Congenital cardiac anomalies and white matter injury

Abstract

Cardiac abnormalities are the most common birth defects. Derangement of circulatory flow affects many vital organs; without proper supply of oxygenated blood, the brain is particularly vulnerable. Although surgical interventions have greatly reduced mortality rates, patients often suffer an array of neurological deficits throughout life. Neuroimaging provides a macroscopic assessment of brain injury and has shown that white matter (WM) is at risk. Oligodendrocytes and myelinated axons have been identified as major targets of WM injury, but still little is known about how congenital heart anomalies affect the brain at the cellular level. Further integration of animal model studies and clinical research will define novel therapeutic targets and new standards of care to prevent developmental delay associated with cardiac abnormalities.
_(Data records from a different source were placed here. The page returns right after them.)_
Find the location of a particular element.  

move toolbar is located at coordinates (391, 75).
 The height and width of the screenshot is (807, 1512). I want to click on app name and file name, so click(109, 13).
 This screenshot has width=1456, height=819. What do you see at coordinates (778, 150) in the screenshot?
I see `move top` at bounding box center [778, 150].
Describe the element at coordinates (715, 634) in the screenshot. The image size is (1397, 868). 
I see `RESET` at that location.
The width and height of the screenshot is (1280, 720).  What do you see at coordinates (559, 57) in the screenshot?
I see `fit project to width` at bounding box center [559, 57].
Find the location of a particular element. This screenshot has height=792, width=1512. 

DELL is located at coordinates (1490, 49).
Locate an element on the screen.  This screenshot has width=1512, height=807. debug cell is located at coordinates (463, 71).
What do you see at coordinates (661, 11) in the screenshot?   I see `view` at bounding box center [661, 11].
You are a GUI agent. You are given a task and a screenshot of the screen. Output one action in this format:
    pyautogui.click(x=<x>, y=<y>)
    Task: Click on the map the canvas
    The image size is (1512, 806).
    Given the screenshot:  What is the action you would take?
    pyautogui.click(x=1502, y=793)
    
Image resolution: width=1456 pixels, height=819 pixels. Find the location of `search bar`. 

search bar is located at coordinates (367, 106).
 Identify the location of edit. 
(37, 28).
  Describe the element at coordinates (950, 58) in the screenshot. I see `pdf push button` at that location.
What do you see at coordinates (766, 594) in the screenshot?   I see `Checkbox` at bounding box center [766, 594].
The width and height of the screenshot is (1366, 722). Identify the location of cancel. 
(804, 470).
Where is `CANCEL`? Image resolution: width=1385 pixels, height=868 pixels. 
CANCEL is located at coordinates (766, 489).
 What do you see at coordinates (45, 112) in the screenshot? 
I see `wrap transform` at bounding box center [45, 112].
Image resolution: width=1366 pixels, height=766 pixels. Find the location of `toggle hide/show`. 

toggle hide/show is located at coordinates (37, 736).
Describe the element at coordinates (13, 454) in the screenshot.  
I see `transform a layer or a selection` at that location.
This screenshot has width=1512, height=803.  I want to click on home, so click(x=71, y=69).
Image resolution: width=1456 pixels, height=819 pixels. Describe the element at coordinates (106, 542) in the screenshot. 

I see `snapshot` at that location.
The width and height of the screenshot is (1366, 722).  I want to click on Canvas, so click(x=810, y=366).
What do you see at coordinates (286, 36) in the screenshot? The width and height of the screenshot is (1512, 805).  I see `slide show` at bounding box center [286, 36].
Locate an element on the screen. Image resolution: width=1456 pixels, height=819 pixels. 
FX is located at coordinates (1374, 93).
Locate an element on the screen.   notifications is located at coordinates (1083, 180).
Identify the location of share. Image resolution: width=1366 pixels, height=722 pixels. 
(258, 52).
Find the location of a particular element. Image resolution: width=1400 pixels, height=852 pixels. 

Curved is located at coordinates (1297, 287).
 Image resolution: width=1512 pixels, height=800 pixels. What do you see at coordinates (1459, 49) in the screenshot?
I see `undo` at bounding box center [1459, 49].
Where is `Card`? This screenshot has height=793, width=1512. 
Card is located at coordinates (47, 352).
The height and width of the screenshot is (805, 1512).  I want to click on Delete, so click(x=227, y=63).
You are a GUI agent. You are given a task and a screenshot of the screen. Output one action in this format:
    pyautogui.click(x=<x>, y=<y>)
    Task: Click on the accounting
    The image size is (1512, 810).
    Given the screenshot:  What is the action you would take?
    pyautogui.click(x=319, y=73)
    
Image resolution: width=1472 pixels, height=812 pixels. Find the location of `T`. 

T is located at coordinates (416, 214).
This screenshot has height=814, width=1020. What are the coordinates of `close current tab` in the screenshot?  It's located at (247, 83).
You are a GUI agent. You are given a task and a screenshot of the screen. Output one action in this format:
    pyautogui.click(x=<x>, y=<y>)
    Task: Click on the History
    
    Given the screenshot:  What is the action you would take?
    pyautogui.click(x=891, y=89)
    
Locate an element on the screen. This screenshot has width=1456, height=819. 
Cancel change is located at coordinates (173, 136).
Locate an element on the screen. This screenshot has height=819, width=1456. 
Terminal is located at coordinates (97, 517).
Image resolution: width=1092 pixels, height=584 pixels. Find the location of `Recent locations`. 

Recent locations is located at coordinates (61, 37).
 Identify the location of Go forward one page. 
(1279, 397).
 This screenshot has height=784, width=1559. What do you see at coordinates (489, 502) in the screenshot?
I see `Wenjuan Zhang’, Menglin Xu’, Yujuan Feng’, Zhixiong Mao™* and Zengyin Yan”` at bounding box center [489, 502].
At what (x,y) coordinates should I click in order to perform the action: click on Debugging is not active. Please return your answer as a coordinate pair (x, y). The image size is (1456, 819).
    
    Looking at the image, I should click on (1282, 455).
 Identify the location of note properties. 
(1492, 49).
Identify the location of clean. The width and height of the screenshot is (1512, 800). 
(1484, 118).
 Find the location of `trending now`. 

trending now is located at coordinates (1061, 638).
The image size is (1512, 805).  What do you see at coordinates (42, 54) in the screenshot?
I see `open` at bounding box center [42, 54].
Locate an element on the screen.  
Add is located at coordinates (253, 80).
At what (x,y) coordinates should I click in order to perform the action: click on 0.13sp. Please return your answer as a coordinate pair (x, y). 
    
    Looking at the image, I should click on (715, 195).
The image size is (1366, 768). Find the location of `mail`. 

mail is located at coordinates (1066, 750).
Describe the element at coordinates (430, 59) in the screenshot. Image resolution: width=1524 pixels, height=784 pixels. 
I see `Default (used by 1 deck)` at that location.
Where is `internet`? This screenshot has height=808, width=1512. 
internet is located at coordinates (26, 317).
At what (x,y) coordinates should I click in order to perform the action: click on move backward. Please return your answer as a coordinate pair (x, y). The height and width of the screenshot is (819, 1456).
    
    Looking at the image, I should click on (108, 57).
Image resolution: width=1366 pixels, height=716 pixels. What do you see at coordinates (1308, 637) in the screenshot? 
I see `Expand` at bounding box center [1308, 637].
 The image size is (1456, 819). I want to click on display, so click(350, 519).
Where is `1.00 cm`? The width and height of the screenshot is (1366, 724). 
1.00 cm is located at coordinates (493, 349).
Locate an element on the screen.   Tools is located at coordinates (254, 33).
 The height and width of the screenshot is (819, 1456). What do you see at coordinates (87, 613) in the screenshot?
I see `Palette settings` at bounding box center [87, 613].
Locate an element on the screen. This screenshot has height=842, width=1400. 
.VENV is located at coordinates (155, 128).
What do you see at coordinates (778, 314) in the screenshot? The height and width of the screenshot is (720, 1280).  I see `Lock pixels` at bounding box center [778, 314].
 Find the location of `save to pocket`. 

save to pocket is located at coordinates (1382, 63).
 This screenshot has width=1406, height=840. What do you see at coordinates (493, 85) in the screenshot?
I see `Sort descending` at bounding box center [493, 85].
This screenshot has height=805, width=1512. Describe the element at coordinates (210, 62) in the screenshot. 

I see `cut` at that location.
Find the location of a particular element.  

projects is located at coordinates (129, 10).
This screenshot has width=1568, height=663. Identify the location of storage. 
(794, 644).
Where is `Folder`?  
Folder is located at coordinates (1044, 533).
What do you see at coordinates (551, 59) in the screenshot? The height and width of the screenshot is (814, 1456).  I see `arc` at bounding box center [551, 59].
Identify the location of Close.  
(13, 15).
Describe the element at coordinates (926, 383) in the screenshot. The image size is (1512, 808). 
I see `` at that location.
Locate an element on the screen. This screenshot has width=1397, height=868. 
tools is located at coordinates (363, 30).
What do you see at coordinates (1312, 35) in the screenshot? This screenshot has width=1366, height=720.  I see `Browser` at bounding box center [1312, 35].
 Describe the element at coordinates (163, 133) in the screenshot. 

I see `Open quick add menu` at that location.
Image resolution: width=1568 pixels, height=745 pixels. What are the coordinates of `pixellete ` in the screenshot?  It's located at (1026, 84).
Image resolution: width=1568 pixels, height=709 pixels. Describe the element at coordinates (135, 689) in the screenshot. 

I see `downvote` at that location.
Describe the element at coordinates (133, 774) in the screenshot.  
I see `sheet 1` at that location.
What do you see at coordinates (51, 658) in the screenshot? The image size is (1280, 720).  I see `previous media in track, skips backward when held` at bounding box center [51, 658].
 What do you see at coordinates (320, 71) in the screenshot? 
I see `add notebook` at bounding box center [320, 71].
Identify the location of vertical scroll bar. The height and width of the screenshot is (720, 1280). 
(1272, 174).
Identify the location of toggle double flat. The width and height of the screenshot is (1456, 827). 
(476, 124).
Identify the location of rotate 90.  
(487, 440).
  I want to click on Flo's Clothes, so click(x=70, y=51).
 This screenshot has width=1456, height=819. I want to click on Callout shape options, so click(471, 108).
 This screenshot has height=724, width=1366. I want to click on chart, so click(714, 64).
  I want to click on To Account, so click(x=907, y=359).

Keywords: glial cells; heart; myelin; neuroimaging; oligodendrocyte.

Figure 1

Fetal cerebral circulation, white matter (WM) damage, and risk factors associated with neurological outcomes in congenital heart disease (CHD). (A,B) Cartoon illustrating fetal cerebral blood flow. In normal fetuses (A), oxygenated blood (red arrows) from the placenta is preferentially pumped to the left heart, exits through the carotid arteries, and flows to the brain. In fetuses with hyoplastic left heart syndrome (HLHS) (B), oxygenated and deoxygenated (blue arrows) blood mix (purple arrows) and is misdirected to the aorta, bypassing the carotid arteries. Retrograde flow of mixed blood exits through the carotid arteries at a low flow rate to the brain. In HLHS, developing fetal brains receive less and hypoxic blood, resulting in delayed WM maturation. (C,D) Risk factors associated with neurological deficits in CHD patients throughout life.

Figure 2

Immature oligodendrocytes (OLs) are highly vulnerable to cardiac surgery-induced brain injury which delays/impairs white matter (WM) development [21]. (A) Gross anatomy of perinatal pig brain. (B, C, F, G) Immunostains labeling apoptotic (Caspase3⁺) cells in the OL lineage within the corpus callosum (CC) 3 days following severe cardiopulmonary bypass (CPB) surgery. OL precursor (PDGFRα⁺) and progenitor cells (Mash1⁺, PDGFRα⁺), as well as mature OLs (CC1⁺), survive the surgical insult; however, immature (O4⁺) oligodendrocytes undergo cell death (O4⁺/Caspase3⁺) following CPB surgery (F). Fewer, mature OLs are present in the CC 4 weeks following surgery (H) compared to control piglets (D). Additionally, less myelin (MBP) is seen the corpus callosum following injury (I) when compared to control animals (E).